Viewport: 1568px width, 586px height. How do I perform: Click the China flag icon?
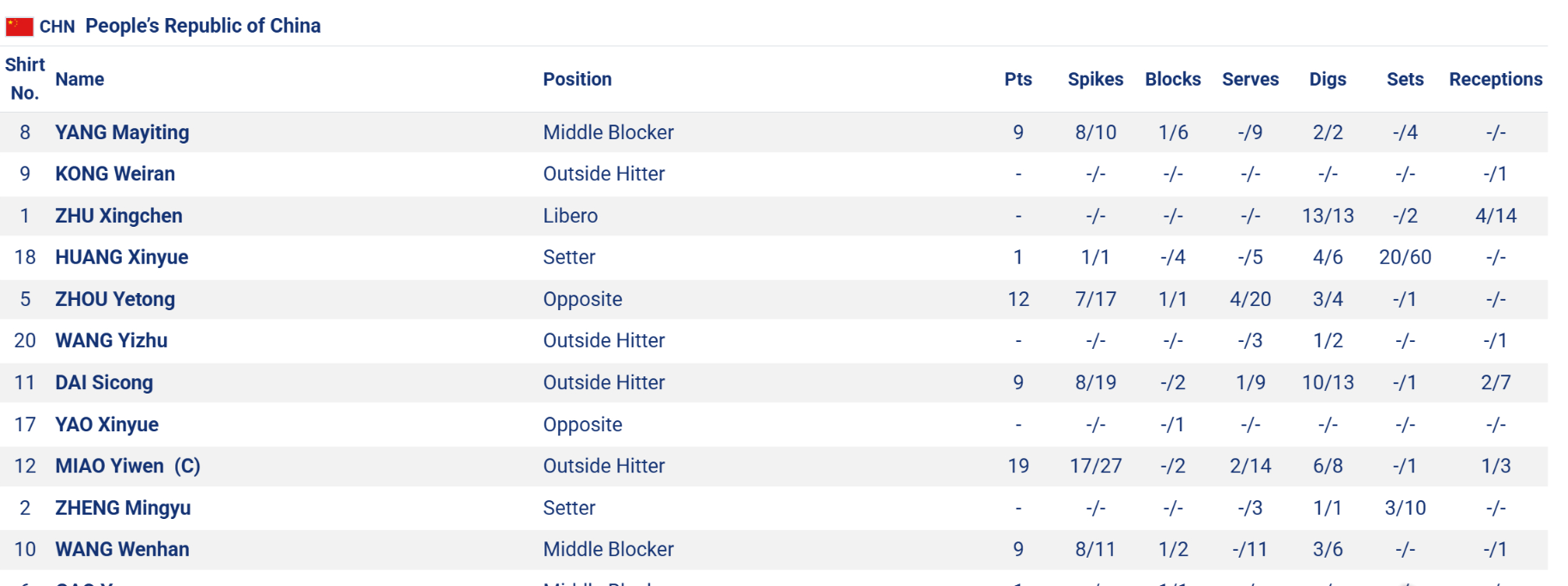point(19,27)
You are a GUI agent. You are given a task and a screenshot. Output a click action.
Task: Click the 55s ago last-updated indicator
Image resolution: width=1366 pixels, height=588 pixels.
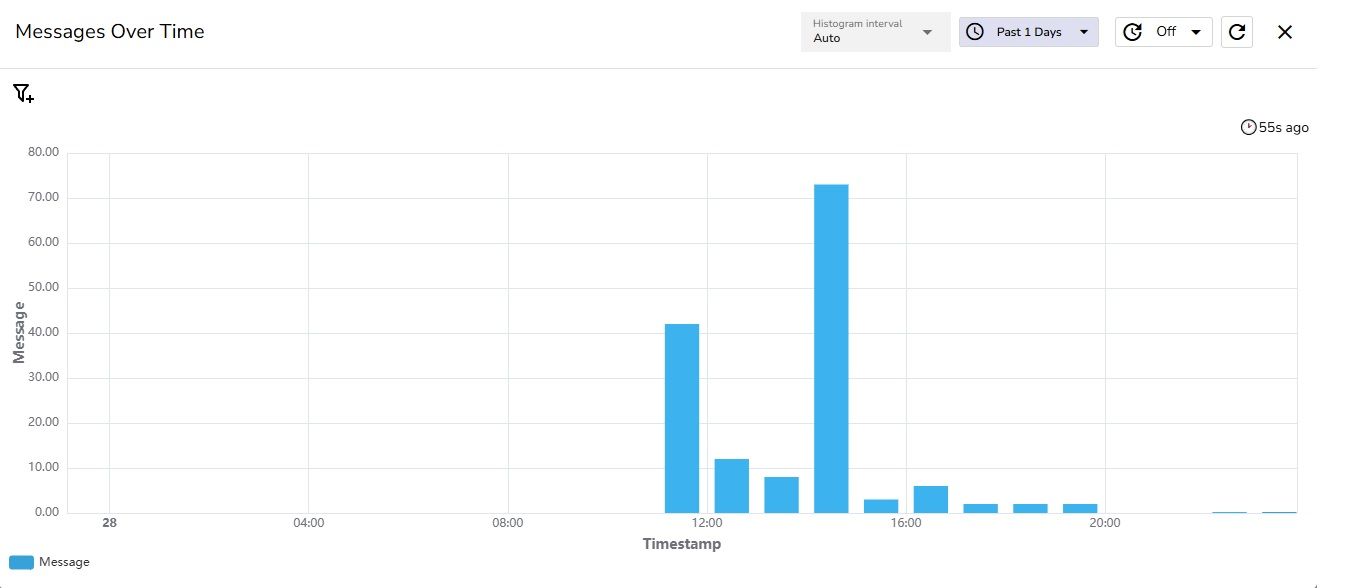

▶ [Exercise description]:
Format each line of the listing above as a Markdown table with the columns "Row" and "Text", numbering the rows in order and skipping blank lines. Leave the pictures out.

▶ [Correct output]:
| Row | Text |
|---|---|
| 1 | Viewport: 1568px width, 586px height. How do I perform: Click the China flag icon? |
| 2 | point(19,27) |
| 3 | You are a GUI agent. You are given a task and a screenshot. Output a click action. |
| 4 | Task: Click the 55s ago last-updated indicator |
| 5 | Image resolution: width=1366 pixels, height=588 pixels. |